[Directions]:
a) Using the passage about data processing system 200, answer these:
(i) What does network interface 208 let the system do?
(ii) Which component carries out data processing requests?
(iii) What can integrated circuit device 202 implement once it has been configured to operate as neural network 102?
b) Write the next part of the passage about data processing system 200, picking up right after its final sentence.

[Source]:
================================

The host processor(s) 204 may communicate with the memory and/or storage circuitry 206, which may be a tangible, non-transitory, machine-readable-medium, such as random-access memory (RAM), read-only memory (ROM), one or more hard drives, flash memory, or any other suitable optical, magnetic or solid-state storage medium. The memory and/or storage circuitry 206 may hold data to be processed by the data processing system 200, such as processor-executable control software, configuration software, system parameters, configuration data, etc. The data processing system 200 may also include a network interface 208 that allows the data processing system 200 to communicate with other electronic devices. In some embodiments, the data processing system 200 may be part of a data center that processes a variety of different requests. For instance, the data processing system 200 may receive a data processing request via the network interface 208 to perform machine learning, video processing, voice recognition, image recognition, data compression, database search ranking, bioinformatics, network security pattern identification, spatial navigation, or some other specialized task. The data processing system 200 may further include the integrated circuit device 202 that performs implementation of data processing requests. For example, the integrated circuit device 202 may implement the learned parameter system 100 once the integrated circuit device 202 has been configured to operate as a neural network 102.

================================

[Data extract]:
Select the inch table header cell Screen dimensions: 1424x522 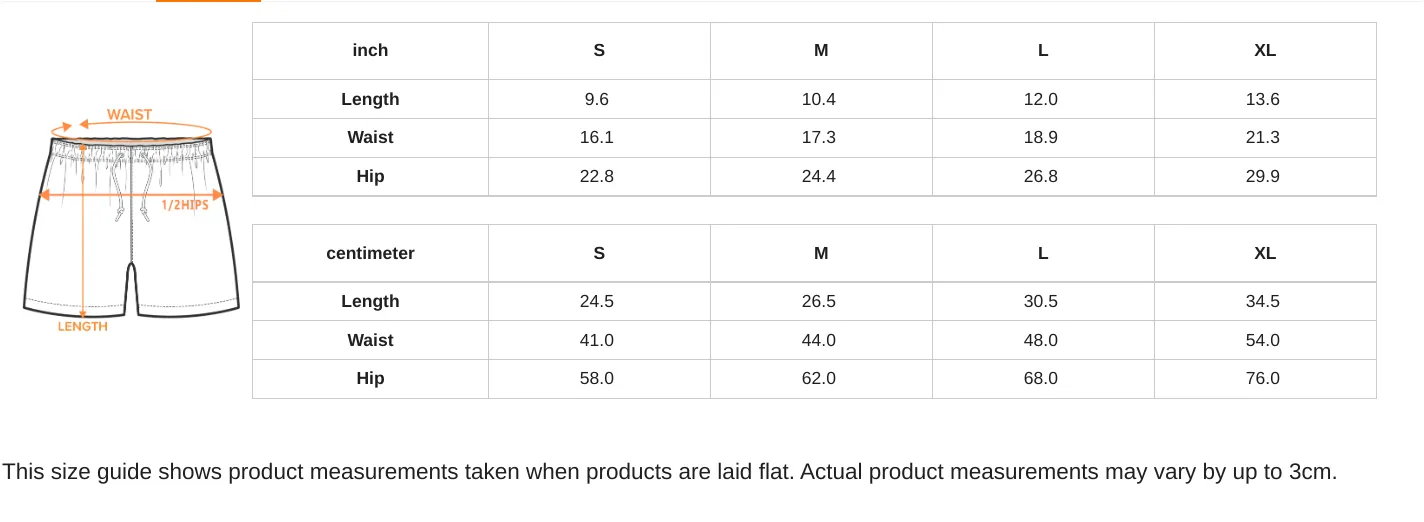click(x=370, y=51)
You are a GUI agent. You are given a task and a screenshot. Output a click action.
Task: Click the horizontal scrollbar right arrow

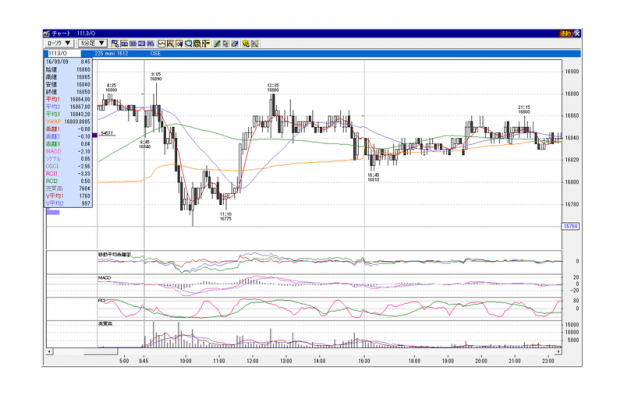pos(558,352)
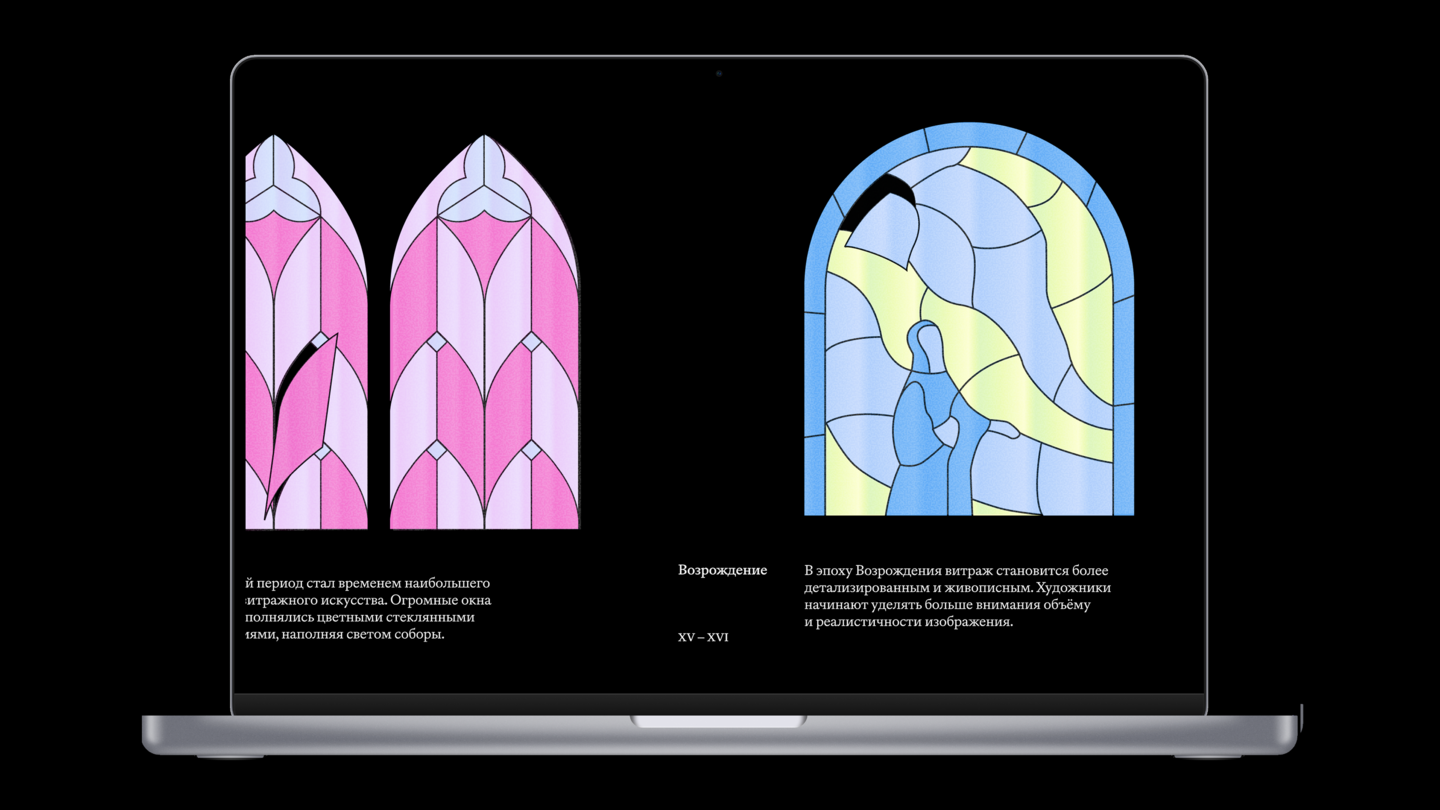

================================

[Results of the exercise]:
a)
(i) It lets the system communicate with other electronic devices.
(ii) The integrated circuit device 202.
(iii) The learned parameter system 100.

b)
A designer may use a design workstation 250 to develop a design that may configure the integrated circuit device 202 in a manner that enables implementation, for example, of the learned parameter system 100 as shown in FIG. 3, in accordance with an embodiment of the present disclosure. In some embodiments, the designer may use design software 252 (e.g., Intel® Quartus® by INTEL CORPORATION) to generate a design that may be used to program (e.g., configure) the integrated circuit device 202. For example, a designer may program the integrated circuit device 202 to implement a specific functionality, such as implementing a trained Deep Neural Network (DNN). The integrated circuit device 202 may be a programmable integrated circuit, such as a field-programmable gate array (FPGA) that includes a programmable logic fabric of programmable logic units.
As such, the design software 252 may use a compiler 254 to generate a low-level circuit-design configuration for the integrated circuit device 202. That is, the compiler 254 may provide machine-readable instructions representative of the designer-specified functionality to the integrated circuit device 202, for example, in the form of a configuration bitstream 256. The configuration bitstream may be transmitted via direct memory access (DMA) communication or peripheral component interconnect express (PCIe) communications 306. The host processor(s) 204 may coordinate the loading of the bitstream 256 onto the integrated circuit device 202 and subsequent programming of the programmable logic fabric. For example, the host processor(s) 204 may permit the loading of the bitstream corresponding to a Deep Neural Network topology onto the integrated circuit device 202.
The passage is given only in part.